→ EXERCISE TEXT:
Union Army general (1827–1862)

Robert Latimer McCook (December 28, 1827 - August 6, 1862) was a general in the Union Army during the American Civil War who was killed by Confederate partisans in Alabama.

==Birth and early years==
McCook was born in New Lisbon, Ohio, one of the famed Fighting McCooks. He studied law in the Steubenville office of Stanton and McCook opening an office there by age 21. He then moved to Cincinnati, where he developed a large legal practice and socialized in local Democratic political circles. Originally a supporter of President James Buchanan, as war became inevitable, he distanced himself from the president's policies.

==Civil War==
With the outbreak of the Civil War, McCook organized the 9th Ohio Infantry, a regiment primarily composed of recent German immigrants, in early 1861 and was appointed as its first colonel. After drilling his men at Camp Dennison, they took to the field in mid-June. McCook commanded a brigade in the West Virginia campaign under George B. McClellan, fighting in a number of battles, including Rich Mountain and Carnifex Ferry.

McCook's brigade was then transferred in the late autumn to the Army of the Ohio, and took an active part in the Battle of Mill Springs in Kentucky in January 1862. There, McCook was severely wounded while leading a daring bayonet charge on the Confederate lines. His men carried the position and routed their enemy.

McCook was promoted as a brigadier general of volunteers on March 21, 1862, while still away from the army recovering from his injury. He rejoined his command before his wound had fully healed, and found that he could no longer travel long distances on horseback. He was shot in a skirmish with the 4th Alabama Cavalry near Huntsville, Alabama. Northern versions claimed he was shot by Confederate guerrillas while lying helpless in an ambulance, but a Southern version disputes this. In agony from a mortal wound in the intestines, he was taken to a nearby house, where he died within 24 hours.

McCook was interred in Spring Grove Cemetery in Cincinnati. A statue of McCook stands near Cincinnati's Washington Park.

→ ACTIONS TO TAKE:
**a)** Transcribe the stretch of the biography of Robert Latimer McCook from "Union Army general" through "partisans in Alabama.".
**b)** According to the biography of Robert Latimer McCook, why was McCook away from the army when he was promoted to brigadier general of volunteers? Answer in one to three sentences.

→ LISTED RECORDS:
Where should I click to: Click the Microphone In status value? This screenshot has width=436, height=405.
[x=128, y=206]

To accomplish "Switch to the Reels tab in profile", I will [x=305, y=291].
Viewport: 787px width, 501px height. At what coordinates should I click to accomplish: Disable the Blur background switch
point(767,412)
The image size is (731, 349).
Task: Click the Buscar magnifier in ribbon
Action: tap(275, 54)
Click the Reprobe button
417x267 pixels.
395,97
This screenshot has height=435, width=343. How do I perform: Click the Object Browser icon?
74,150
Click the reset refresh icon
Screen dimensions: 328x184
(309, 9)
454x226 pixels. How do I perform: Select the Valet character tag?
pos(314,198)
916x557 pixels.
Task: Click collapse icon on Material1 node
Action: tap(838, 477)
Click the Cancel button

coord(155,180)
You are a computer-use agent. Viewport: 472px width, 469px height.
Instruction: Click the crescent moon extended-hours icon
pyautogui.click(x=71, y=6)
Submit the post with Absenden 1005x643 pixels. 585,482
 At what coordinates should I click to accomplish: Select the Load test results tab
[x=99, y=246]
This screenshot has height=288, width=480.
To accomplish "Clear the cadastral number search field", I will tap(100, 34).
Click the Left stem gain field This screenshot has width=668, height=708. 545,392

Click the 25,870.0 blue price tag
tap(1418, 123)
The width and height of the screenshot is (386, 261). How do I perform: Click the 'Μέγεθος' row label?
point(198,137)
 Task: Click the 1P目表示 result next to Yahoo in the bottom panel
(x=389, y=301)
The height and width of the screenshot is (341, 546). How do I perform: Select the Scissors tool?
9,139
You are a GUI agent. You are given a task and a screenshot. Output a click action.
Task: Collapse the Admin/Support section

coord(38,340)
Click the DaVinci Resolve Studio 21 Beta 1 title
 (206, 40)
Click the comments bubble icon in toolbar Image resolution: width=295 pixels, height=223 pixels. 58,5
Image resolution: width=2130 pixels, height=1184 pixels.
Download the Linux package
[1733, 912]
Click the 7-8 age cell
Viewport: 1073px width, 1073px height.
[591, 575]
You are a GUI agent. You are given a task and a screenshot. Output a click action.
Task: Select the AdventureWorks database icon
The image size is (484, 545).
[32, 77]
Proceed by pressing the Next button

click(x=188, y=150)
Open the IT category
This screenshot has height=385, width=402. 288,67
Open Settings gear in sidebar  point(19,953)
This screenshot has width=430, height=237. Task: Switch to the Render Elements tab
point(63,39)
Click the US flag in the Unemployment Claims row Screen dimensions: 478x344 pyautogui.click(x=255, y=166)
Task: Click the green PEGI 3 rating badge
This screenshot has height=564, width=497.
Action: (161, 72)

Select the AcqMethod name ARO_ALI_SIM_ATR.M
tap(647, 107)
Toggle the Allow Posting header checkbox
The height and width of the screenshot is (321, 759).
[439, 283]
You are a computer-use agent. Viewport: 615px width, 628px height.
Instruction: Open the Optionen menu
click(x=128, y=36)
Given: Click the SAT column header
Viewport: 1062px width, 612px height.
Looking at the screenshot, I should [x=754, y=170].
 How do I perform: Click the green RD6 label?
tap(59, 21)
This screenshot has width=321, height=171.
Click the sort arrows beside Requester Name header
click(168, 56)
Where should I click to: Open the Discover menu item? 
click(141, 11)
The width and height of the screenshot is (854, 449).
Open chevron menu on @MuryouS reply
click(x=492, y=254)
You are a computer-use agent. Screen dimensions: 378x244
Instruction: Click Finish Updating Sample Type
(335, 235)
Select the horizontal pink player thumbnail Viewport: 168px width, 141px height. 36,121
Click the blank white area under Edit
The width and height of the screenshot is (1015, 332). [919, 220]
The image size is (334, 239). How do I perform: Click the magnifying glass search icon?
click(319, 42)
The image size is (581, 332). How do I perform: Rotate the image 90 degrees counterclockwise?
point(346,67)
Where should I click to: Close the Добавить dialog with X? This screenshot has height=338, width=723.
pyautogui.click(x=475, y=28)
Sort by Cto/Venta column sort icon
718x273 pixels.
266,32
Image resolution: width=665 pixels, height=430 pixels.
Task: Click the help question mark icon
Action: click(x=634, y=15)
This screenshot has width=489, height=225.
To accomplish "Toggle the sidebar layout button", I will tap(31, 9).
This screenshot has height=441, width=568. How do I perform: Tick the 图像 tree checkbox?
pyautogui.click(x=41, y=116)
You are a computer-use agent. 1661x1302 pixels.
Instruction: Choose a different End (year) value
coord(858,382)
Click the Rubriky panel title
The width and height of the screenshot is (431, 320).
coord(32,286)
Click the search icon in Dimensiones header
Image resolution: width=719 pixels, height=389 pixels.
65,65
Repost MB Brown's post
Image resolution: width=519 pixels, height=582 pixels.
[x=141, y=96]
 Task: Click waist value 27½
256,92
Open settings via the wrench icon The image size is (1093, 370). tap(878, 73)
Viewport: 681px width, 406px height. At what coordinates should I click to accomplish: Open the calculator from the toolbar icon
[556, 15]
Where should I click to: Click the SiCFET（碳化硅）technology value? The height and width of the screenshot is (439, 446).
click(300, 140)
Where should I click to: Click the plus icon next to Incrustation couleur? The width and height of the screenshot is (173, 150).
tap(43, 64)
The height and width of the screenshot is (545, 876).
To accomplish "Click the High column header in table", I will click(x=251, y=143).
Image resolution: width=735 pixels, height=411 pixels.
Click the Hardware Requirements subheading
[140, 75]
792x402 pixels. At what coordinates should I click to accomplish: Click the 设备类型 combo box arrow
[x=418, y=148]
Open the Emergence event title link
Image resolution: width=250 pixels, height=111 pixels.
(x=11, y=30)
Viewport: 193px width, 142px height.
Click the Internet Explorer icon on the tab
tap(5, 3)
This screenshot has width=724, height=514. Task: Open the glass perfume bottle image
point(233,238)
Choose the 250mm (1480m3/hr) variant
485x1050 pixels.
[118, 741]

→ ANSWER SET:
**a)**
Union Army general (1827–1862)

Robert Latimer McCook (December 28, 1827 - August 6, 1862) was a general in the Union Army during the American Civil War who was killed by Confederate partisans in Alabama.

**b)** He was recovering from his injury. He had been severely wounded while leading a bayonet charge on the Confederate lines at the Battle of Mill Springs in Kentucky in January 1862.